ViaMichelin: Itineraries, Maps, Traffic, Weather, Restaurants and Hotel Booking for the UK and Europe will give you a choice of routes & costs

the boats I don't know - maybe others will, or you could contact the ferry companies directly


----------



## DunWorkin (Sep 2, 2010)

When we came out in 2004 the Santander and Bilbao ferries did not take dogs. 

We ended up taking the ferry and flying our Westie down a couple of days later. There are speciality companies that will arrange for doggie travel but I warn you, together with the various passports etc, it is not a cheap thing to do.

It is possible to drive down through France and there are a number of dog friendly hotels en-route.
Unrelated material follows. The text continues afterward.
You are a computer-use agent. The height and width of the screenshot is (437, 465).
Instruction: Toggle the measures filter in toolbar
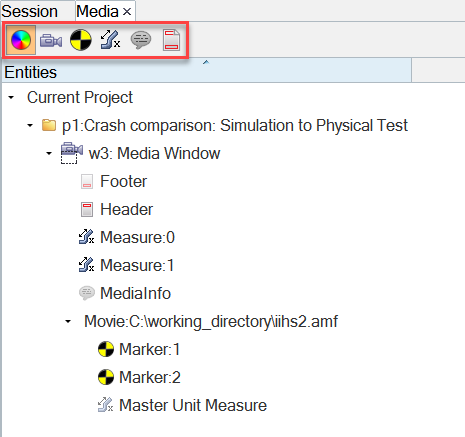pyautogui.click(x=110, y=40)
You can get more information here.
Finding a dog friendly hotel in France and Spain - a guide to taking your dog, cat or other pet abroad to France, Germany, Holland or Spain by ferry or Eurotunnel. Advice on the DEFRA PETS travel Scheme.


----------



## Stravinsky (Aug 12, 2007)

The Santander boat takes dogs, as when we were last on it we saw the dog walking area. They also have special dog cabins .... dont ask me what they are like 

I have done all the routes. If it were my choice I would take Portsmouth St Malo (but I dont know if it takes dogs) . It drops you in St Malo for breakfast, and then you will easily make Bordeaux and slightly beyond by late afternoon. When we came down we stopped for an hour or so for lunch half way down and still got to the hotel by around 6.

Following day you can either cut over to Barcelona and down the coast, or take a trip through the Pyranees.

Your alternative of course is to get the Portsmouth Santander boat and then its around 8 hours or so straight dual carriageway down to Benidorm. Bit of a boring route.

The Santander boat is much better than the St Malo one, but St Malo is only 12 hours, and St Malo is nice to stop off at for breakfast.


----------



## Alcalaina (Aug 6, 2010)

All the routes direct to Spain - Portsmouth or Plymouth to Bilbao or Santander - are now operated by Brittany Ferries and they have excellent facilities for dogs. They will also help with the paperwork.

Brittany Ferries - Ferry Crossings and Holidays to France and Spain


----------



## DunWorkin (Sep 2, 2010)

Sorry my information was out of date. 

When we did Portsmouth to Bilbao it was P&O. It was 2 nights onboard. That was when no dogs were allowed.


----------



## DIANA MC (Jun 28, 2010)

Thank you all for your help

i will look on brittney website

thanks again 
diana


----------